◆ Problem statement
In the passage below on the history of Le Sueur, retype everything from "The Le Sueur" down to "the Minnesota River." with no changes.

◆ Selected passage
┏━━
The Le Sueur community is rich in history and tradition but has maintained a progressive outlook toward change and has been successful in its attempts to provide a high quality of life for all its citizens.
In the fall of 1700, thirty-two years before George Washington was born, Pierre-Charles Le Sueur was exploring southwestern Minnesota. This French-born Canadian travelled by boat from New Orleans to the present site of St. Paul and then led his expedition up the Minnesota River.
Le Sueur named in honor Pierre-Charles Le Sueur started out as three small settlements named Le Sueur, Middle Le Sueur and Le Sueur City, which were united in 1867 by the Minnesota Legislature. Le Sueur was designated as the county seat of Le Sueur County, a spot it held until 1875.
For the first few years after the Indian uprising of 1862, southwestern Minnesota was practically deserted except for the soldiers who patrolled to protect the settlers. The intense fear of all Indians delayed the settlement of the area considerably.
┗━━
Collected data
┏━━
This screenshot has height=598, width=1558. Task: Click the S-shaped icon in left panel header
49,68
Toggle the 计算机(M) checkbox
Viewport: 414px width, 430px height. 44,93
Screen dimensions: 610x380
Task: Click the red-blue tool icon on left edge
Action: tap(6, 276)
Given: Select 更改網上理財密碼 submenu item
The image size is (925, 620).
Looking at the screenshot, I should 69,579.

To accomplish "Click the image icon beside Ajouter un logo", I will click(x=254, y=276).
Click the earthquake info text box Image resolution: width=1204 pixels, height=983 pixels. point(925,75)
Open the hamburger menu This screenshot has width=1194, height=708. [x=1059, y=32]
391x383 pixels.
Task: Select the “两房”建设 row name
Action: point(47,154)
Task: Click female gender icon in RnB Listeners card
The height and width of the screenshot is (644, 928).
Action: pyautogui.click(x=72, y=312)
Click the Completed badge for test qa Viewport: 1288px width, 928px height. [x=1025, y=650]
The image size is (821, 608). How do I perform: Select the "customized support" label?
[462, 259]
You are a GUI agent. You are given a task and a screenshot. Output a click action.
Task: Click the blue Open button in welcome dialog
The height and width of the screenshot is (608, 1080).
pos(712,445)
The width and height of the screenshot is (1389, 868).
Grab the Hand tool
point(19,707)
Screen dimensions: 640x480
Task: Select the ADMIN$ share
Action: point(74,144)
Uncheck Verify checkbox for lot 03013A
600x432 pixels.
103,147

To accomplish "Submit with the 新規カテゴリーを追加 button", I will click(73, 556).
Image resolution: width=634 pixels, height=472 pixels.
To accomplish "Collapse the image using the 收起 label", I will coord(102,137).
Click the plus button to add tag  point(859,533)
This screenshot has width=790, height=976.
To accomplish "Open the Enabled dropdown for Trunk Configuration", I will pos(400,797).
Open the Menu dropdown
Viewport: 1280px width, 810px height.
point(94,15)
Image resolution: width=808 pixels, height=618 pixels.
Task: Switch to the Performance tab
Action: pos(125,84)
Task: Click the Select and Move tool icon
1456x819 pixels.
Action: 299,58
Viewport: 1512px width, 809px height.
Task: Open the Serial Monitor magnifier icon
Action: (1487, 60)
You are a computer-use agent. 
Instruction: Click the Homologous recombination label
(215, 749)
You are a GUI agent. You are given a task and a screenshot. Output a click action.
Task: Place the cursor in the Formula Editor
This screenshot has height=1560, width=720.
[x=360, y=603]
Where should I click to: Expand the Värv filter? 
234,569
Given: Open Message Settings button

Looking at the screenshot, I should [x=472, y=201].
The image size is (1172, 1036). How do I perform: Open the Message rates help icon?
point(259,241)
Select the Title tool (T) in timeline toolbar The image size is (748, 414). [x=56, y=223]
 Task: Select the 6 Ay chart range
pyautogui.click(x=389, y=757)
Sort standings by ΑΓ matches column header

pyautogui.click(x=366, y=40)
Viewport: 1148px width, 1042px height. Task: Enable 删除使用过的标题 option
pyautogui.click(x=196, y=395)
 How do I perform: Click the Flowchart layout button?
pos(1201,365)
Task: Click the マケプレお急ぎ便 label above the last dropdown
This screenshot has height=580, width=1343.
┗━━
◆ Your solution
The Le Sueur community is rich in history and tradition but has maintained a progressive outlook toward change and has been successful in its attempts to provide a high quality of life for all its citizens.
In the fall of 1700, thirty-two years before George Washington was born, Pierre-Charles Le Sueur was exploring southwestern Minnesota. This French-born Canadian travelled by boat from New Orleans to the present site of St. Paul and then led his expedition up the Minnesota River.